Deep within Wundagore Mountain, Nul, the Breaker of Worlds, rampages forward to the secret heart of the mountain, destroying everything in his path. Nul is confronted by the Defenders as he plods towards his goal, confronted first by Red She-Hulk before Namor, Dr. Strange and Iron Fist resolve to join the fray. While Namor holds Nul in place, Iron Fist punches Nul in the chest. It continues forward, despite their attacks while Silver Surfer tries to uncover the connection between John and Nul by speaking to one of the Prester John copies. Realizing the original John is attempting to escape, Silver Surfer gives chase. As the Silver Sentinel flies off, Nul, undeterred, devastates the Defenders and arrives at the machine. He begins hitting the device, as reality shifts around him. A John copy rises from his chair, and for the sake of protecting the universe, erases Nul from existence. As Silver Surfer reaches John’s ship, the rest of his teammates decide to steal the machine.
Three issues into the run, Fraction’s revamped Defenders title feels very muddled, unaided by the strange team composition which places three of the original team members alongside newcomers Iron Fist and Red She-Hulk. The issue feels sluggish under the weight of its plot, although I suspect much of that is the result of the strange, reality, altering dynamic of the mountain’s machine which makes understanding what’s going on in the story rather cumbersome. To further complicate the storytelling, the different coloured narrative boxes were confusing to read, and I wasn’t completely sure whom was speaking at a given time which disrupted the flow of the text at first. Conceptually the story feels “out there,” somewhat beyond the realm of where these characters should be operating, creating an awkward, rag-tag element to the title. These characters are all heavy-hitters to varying degrees though, which despite the strange opening arc, leaves the story open to travel to other worlds if the book’s ending is to allude to the machine’s use for dimensional hopping. If that’s the case, I’m interested to see what Fraction has plotted beyond these first issues.

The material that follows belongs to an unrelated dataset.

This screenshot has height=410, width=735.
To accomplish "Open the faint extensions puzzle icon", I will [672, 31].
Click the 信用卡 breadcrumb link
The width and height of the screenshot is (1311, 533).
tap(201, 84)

The Pretty, Pretty Pictures
I traditionally dislike the work the Dodsons do, having been overjoyed upon their departure from Uncanny X-Men. Surprisingly, although I dislike some of the work in the issue, I enjoyed some of what they had to offer. There are times where the characters seem very static, boring or statuesque, while in the case of Red She-Hulk, she bears resemblance to Emma Frost, Rogue and Kitty Pryde from their X-Men contributions. The minor differentiations between them exhibit a dearth of creativity, leaving the Dodsons’ females with very much the same body type. I did however enjoy a lot of their Silver Surfer work, of which I would call the best offerings within the issue. I think they did a great job of presenting him in the little panel time he had, while the last few pages featuring Nul’s removal from existence and Iron Fist and Namor tag-teaming Nul were very cool pages.
I really wanted to like this book, and expected to considering Fraction’s involvement, but the confusing story detracted from the experience, requiring me to read it twice to really understand what was going on. It was difficult to follow at times, but the book has the potential to be really good. Even still, this opening arc feels too high-concept, reminiscent of Fraction’s Casanova series in some respects. Although the team composition is strange, I think they’ll provide great story opportunities together, especially if they begin to travel to other worlds. Altogether this book wasn’t as good as I hoped it would be. That isn’t to say I was disappointed in it, as there were parts I enjoyed, but it was hard to follow not knowing the background of the story, making it a difficult read for someone not following the series prior to this release.